Some of what they are chewing over showcases the shallowness and self-absorption of that upper-crust. It’s only as the layers are stripped away that the people develop depth and become interesting (very interesting) enough to care about.

But as we see the events that led up to the trial, we get involved in the lives of all the players. Because the young lady that Theresa’s brother wants to marry is the daughter of the accused murderer. And she’s the woman that Theresa’s young lover should have been with all along.

But he’s the person who exposed her father’s crime – if her father committed a crime at all. Something that the jury will have to decide.

In the events leading up to the trial, we discover just how entangled all of these relationships are.

The central relationship in this story is the one between Theresa and Octavian, who she always calls “Boy” or “Boyo”. And that’s the way she refers to him in her own head, whenever she thinks about him. As much as she claims to love him, it’s clear that what she really loves is the idea of him and the way that he makes her feel. And she certainly doesn’t see him as anything approaching an equal. He’s a toy that she indulges, and that she indulges herself with. He’s not a separate entity in his own right, until he begins to pull away.

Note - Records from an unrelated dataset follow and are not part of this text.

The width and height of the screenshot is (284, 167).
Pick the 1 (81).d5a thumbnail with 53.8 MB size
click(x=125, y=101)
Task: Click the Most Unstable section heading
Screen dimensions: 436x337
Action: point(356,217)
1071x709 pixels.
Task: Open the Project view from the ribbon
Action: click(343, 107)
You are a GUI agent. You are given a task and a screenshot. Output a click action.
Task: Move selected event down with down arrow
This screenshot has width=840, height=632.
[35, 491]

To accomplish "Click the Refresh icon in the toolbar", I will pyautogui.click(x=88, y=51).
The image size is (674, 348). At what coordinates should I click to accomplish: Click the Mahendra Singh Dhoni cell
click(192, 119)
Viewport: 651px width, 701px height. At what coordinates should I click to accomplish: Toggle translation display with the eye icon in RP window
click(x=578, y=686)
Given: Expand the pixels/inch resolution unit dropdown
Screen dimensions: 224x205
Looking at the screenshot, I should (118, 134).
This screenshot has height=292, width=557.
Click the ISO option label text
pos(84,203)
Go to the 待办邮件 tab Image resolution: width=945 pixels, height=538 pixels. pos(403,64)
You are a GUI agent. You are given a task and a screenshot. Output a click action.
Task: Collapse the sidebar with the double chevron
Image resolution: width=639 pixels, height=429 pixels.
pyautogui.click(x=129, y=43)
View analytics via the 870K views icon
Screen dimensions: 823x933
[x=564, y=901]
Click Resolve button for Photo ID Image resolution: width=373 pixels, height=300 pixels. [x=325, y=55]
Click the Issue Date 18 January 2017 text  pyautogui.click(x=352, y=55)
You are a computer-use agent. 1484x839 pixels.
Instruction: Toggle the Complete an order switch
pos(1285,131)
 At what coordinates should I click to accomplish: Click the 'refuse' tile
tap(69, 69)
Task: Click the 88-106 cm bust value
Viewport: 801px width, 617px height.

It is ironic for Theresa that all of the events that turn her life upside down are at her own instigation. She’s the person who insists that Octavian present her brother’s ring to Sophie as part of an old family tradition. She’s the one who asks Octavian to look into the Fortescue family to find out if there are any major skeletons in the family closet. And in the end, she’s the one who finally does the right thing.

Which redeems her character, and takes the whole story from interesting to awesome.

I tried to describe A Certain Age at dinner, and fell into hyperbole. It’s a Jazz Age story. And a coming of age story. And a story of the “lost generation”. It’s a woman finally finding herself. And another woman losing her identity. And a story about the dawn of aviation. And a bit of murder mystery. It’s just a great read. Enjoy!